Town of Tonawanda police are getting one of those high-tech license plate readers for traffic enforcement, and motorists will have a generous resident to thank -- or blame.
This week, Police Chief Anthony J. Palombo asked the Town Board to authorize the $22,425 purchase. However, it won't cost the town a dime.
A check covering the cost has already been written by James C. McNeilly.
"He saw an article in one of the newspapers about the plate reader that the Village of Kenmore just got through some sort of a grant," Palombo said Wednesday. After talking it over with his wife, Karen, who works in Town Court, McNeilly made his offer.
He said: " 'I want to buy this for you guys,' " Palombo recalled. "He showed up an hour later with a check."
McNeilly could not be reached to comment Wednesday.
Used in conjunction with the computers in police cars, infrared cameras read the license plates of vehicles in up to four lanes of traffic -- coming and going. Plate numbers are checked against a database of motor vehicle information, and officers can respond immediately to a "hit."
The results can be prolific.
Between last September and December, Buffalo police officers scanned the plates of more than 50,000 cars at checkpoints. They issued 2,119 vehicle and traffic tickets, 538 misdemeanor summonses, impounded 501 vehicles and made a handful of arrests.
Previously, the Town of Tonawanda has teamed up with officers from Kenmore and the State Police, which has several plate readers, for traffic enforcement blitzes.
Town police already had applied for a state grant for two plate readers and would buy another if money is awarded, Palombo said.
And that's the only way town police would be able to get them in the short-term.

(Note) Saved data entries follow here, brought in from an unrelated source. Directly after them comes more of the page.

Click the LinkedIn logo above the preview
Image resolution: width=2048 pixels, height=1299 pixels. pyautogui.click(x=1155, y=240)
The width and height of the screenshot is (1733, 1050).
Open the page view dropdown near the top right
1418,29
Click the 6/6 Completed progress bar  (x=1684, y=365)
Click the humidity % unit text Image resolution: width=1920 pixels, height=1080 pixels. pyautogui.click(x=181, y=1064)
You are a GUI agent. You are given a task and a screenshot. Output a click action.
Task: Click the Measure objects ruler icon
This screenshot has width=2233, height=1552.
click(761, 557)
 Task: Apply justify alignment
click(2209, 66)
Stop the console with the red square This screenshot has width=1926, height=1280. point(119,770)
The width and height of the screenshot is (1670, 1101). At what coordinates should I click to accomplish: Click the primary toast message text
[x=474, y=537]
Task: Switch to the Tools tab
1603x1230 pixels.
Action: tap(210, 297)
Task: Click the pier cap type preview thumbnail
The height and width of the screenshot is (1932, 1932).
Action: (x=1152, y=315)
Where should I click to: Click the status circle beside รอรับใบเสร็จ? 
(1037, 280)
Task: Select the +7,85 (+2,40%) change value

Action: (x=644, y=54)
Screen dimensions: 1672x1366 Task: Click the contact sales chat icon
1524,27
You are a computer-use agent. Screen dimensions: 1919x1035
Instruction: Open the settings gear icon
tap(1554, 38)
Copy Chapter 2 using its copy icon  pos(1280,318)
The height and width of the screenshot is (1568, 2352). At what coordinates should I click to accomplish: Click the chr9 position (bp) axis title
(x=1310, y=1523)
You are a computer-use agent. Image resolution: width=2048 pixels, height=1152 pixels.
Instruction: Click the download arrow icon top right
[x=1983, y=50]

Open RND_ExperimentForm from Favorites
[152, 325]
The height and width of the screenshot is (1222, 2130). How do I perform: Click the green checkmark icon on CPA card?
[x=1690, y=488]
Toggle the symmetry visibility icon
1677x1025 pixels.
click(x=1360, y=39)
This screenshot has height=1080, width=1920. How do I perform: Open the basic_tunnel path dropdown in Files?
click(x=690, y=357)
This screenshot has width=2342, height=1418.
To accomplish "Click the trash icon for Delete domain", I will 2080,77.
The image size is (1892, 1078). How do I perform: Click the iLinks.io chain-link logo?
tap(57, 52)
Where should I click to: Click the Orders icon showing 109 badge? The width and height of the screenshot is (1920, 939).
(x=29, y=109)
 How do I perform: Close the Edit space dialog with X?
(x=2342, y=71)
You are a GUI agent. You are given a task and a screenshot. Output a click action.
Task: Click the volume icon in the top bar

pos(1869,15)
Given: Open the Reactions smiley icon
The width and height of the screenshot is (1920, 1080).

"If we had not received this donation we would not be purchasing that equipment," Town Supervisor Ronald H. Moline said Wednesday.
Moline called the donation "a reflection on the standing of the Police Department in the community. We get tremendous support."
The supervisor recalled a similarly sized donation last year to the town's paramedic foundation.
The donor in that case was a longtime resident of the town whose parents had lived there all of their lives, Paramedic Supervisor Carla E. Bevilacqua said.
The money, which was donated through the James V. Ryan Paramedic Foundation, helped support the cost of the emergency response trailer.